What you have to do
Please return the lines from the one with "Contact Us (1079, 930)" through the end of the listing below, word for word, with every picture left out.

Data in this exercise
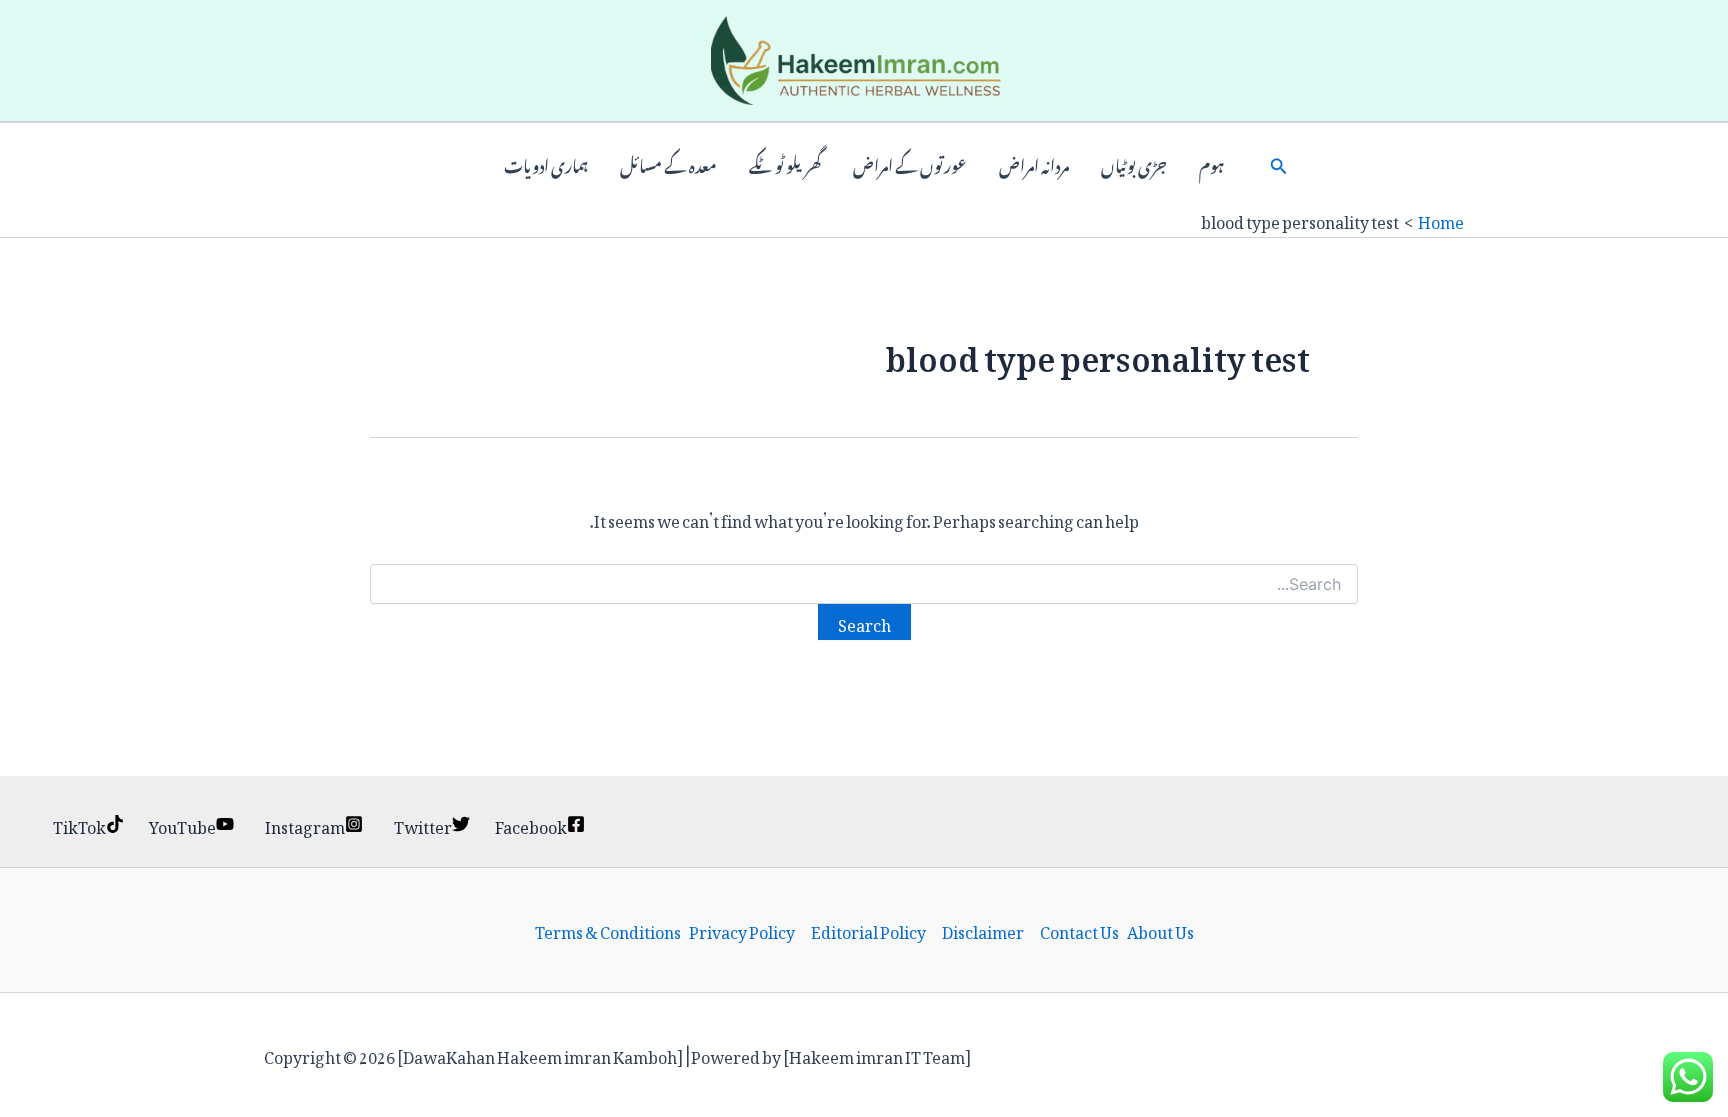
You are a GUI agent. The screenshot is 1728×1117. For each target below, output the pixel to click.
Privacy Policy (742, 930)
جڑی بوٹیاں (1134, 164)
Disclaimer (983, 930)
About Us (1160, 930)
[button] (1279, 164)
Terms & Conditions (608, 930)
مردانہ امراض (1034, 164)
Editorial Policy (868, 930)
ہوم (1211, 164)
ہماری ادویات (546, 164)
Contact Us (1079, 930)
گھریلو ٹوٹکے (785, 164)
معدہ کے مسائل (668, 164)
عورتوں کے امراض (910, 164)
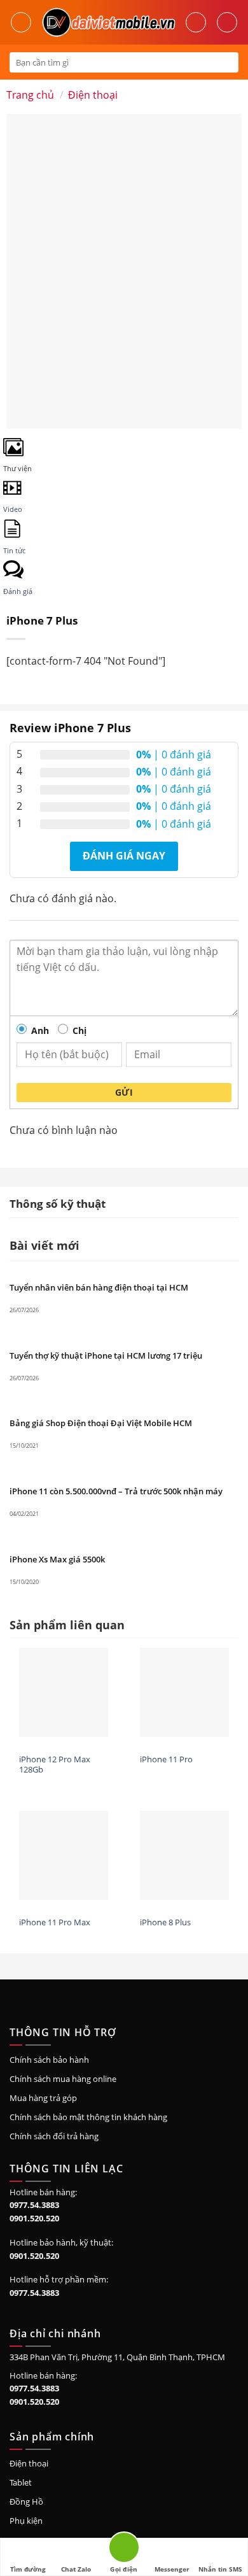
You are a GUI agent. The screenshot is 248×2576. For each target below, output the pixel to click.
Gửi (124, 1092)
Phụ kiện (26, 2520)
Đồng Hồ (26, 2501)
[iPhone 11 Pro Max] (63, 1855)
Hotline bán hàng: (43, 2192)
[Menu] (21, 22)
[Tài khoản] (196, 22)
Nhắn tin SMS (220, 2569)
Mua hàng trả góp (43, 2098)
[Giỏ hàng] (227, 22)
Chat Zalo (76, 2569)
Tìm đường (28, 2569)
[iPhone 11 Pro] (184, 1692)
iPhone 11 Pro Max (54, 1922)
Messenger (172, 2569)
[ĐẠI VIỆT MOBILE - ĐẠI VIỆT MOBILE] (108, 22)
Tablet (21, 2482)
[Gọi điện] (124, 2550)
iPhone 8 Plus (165, 1922)
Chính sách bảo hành (49, 2059)
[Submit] (227, 62)
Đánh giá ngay (124, 856)
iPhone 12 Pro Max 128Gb (54, 1764)
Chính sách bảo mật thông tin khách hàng (88, 2117)
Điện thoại (93, 95)
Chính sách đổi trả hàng (54, 2136)
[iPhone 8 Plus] (184, 1855)
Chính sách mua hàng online (63, 2078)
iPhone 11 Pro (166, 1759)
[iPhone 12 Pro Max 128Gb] (63, 1692)
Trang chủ (30, 95)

Exercise solution
Contact Us (1079, 930)
گھریلو ٹوٹکے (785, 164)
معدہ کے مسائل (668, 164)
عورتوں کے امراض (910, 164)
You are a GUI agent. The screenshot is 248×2576. For each target below, output the pixel to click.
Gửi (124, 1092)
Phụ kiện (26, 2520)
Đồng Hồ (26, 2501)
[iPhone 11 Pro Max] (63, 1855)
Hotline bán hàng: (43, 2192)
[Menu] (21, 22)
[Tài khoản] (196, 22)
Nhắn tin SMS (220, 2569)
Mua hàng trả góp (43, 2098)
[Giỏ hàng] (227, 22)
Chat Zalo (76, 2569)
Tìm đường (28, 2569)
[iPhone 11 Pro] (184, 1692)
iPhone 11 Pro Max (54, 1922)
Messenger (172, 2569)
[ĐẠI VIỆT MOBILE - ĐẠI VIỆT MOBILE] (108, 22)
Tablet (21, 2482)
[Gọi điện] (124, 2550)
iPhone 8 Plus (165, 1922)
Chính sách bảo hành (49, 2059)
[Submit] (227, 62)
Đánh giá ngay (124, 856)
iPhone 12 Pro Max 128Gb (54, 1764)
Chính sách bảo mật thông tin khách hàng (88, 2117)
Điện thoại (93, 95)
Chính sách đổi trả hàng (54, 2136)
[iPhone 8 Plus] (184, 1855)
Chính sách mua hàng online (63, 2078)
iPhone 11 Pro (166, 1759)
[iPhone 12 Pro Max 128Gb] (63, 1692)
Trang chủ (30, 95)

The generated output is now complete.